## [Desafio 1]
Com base no trecho sobre a tecnologia nos cartórios, enumere todas as partes entre as quais as Centrais de Serviços Eletrônicos Compartilhados (SREI) se destinam ao intercâmbio de documentos.
## [Desafio 2]
Prossiga com o trecho sobre o histórico da tecnologia nos cartórios a partir do ponto em que ele termina.

I – Breve histórico da utilização da tecnologia no âmbito dos cartórios

Trazendo um breve histórico da matéria, desde o ano de 2001 a legislação reconhece aos documentos eletrônicos com certificação digital a mesma presunção de veracidade que o Código Civil atribuiu a documentos físicos, em relação a seus signatários. O que ocorreu, à época, com a Medida Provisória nº 2.200, reeditada pelas Medidas Provisórias números 2.200-1 e 2.200-2, respectivamente em 27 de julho e 24 de agosto de 2001.

Conforme o art. 10, §1º da MP 2.200-2, as declarações constantes dos documentos em forma eletrônica produzidos com a utilização de processo de certificação disponibilizado pela ICP-Brasil (Infraestrutura de Chaves Públicas – Brasil) presumem-se verdadeiros entre os signatários.

Já no ano de 2006, a Lei Federal nº 11.382 trouxe a chamada penhora on-line, passando a permitir as penhoras de numerário e averbações de penhoras de imóveis e móveis por meio eletrônico (art. 837, Código de Processo Civil).

Em 2015, o Provimento nº 47 do Conselho Nacional de Justiça criou a obrigatoriedade de haver, em cada Estado e no Distrito Federal, Centrais de Serviços Eletrônicos Compartilhados (SREI) para fins de intercâmbio de documentos entre os Registros de Imóveis, o Poder Judiciário, a Administração Pública e os usuários.

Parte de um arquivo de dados
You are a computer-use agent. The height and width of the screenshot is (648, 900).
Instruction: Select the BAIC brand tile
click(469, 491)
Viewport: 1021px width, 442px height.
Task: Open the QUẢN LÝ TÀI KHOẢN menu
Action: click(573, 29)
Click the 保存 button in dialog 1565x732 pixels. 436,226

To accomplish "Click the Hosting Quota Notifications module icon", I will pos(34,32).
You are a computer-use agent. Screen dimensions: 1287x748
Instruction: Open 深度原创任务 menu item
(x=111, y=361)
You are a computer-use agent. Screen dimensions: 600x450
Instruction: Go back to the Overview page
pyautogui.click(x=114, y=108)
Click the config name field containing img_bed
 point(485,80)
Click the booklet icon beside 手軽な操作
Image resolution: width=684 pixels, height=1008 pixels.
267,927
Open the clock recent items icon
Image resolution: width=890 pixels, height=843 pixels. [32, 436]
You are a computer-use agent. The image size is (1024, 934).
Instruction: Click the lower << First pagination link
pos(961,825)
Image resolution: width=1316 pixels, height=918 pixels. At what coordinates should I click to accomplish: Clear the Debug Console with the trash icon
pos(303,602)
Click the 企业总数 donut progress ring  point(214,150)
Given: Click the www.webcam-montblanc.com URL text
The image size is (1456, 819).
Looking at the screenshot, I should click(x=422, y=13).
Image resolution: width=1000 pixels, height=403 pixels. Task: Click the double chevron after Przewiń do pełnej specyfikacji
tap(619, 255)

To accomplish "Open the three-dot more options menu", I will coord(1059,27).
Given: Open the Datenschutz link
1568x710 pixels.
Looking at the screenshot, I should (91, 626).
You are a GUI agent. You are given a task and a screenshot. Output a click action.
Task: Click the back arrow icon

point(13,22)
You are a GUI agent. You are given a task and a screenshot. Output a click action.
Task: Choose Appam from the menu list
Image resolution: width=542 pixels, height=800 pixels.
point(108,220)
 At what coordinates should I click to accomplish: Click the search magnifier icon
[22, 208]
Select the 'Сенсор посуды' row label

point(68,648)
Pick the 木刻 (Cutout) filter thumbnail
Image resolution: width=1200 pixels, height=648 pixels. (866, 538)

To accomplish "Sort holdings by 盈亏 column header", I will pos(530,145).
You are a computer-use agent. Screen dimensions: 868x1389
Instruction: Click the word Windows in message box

## [Resposta escrita 1]
- os Registros de Imóveis
- o Poder Judiciário
- a Administração Pública
- os usuários

## [Resposta escrita 2]
Mais recentemente, em 2019, com o Provimento 89 do Conselho Nacional de Justiça, houve a regulamentação do Código Nacional de Matrículas, o Sistema de Registros Eletrônicos de Imóveis e o Serviço de Atendimento Eletrônico Compartilhado (SAEC).

Até aqui, dentro do universo dos cartórios, percebe-se que a maior evolução tecnológica foi a dos cartórios de registro de imóveis.

Com a publicação, em 20 de março de 2020, do Provimento 91 do CNJ (normativa que tratou da suspensão ou redução do atendimento presencial ao público pelas serventias extrajudiciais) e a publicação dos Provimentos 92 e 93, passou a ser possível o envio eletrônico dos documentos necessários para a lavratura de registros de nascimentos e de óbito no período de emergência em saúde pública de importância nacional (ESPIN).

 Ato contínuo, com os Provimentos números 94 e 95, o Conselho Nacional de Justiça trouxe à baila a questão do funcionamento dos serviços notariais e de registro durante o período de Emergência em Saúde Pública de Importância Nacional (ESPIN), em decorrência da infecção humana pelo novo Coronavírus.

Nesta oportunidade, regulamentou-se a possibilidade de os oficiais dos Registros de Imóveis recepcionarem os chamados títulos nato-digitais e digitalizados com padrões técnicos, encaminhados digitalmente, por meio das centrais de serviços eletrônicos compartilhados.

Em seguida, com o Provimento nº 97 o Conselho Nacional de Justiça regulamentou os procedimentos de intimação nos tabelionatos de protestos de títulos visando a redução dos riscos de contaminação com o novo vírus. O Provimento nº 98 dispôs sobre os pagamentos dos emolumentos através dos meios eletrônicos, dentre os quais boleto bancário, cartão de crédito e débito, etc.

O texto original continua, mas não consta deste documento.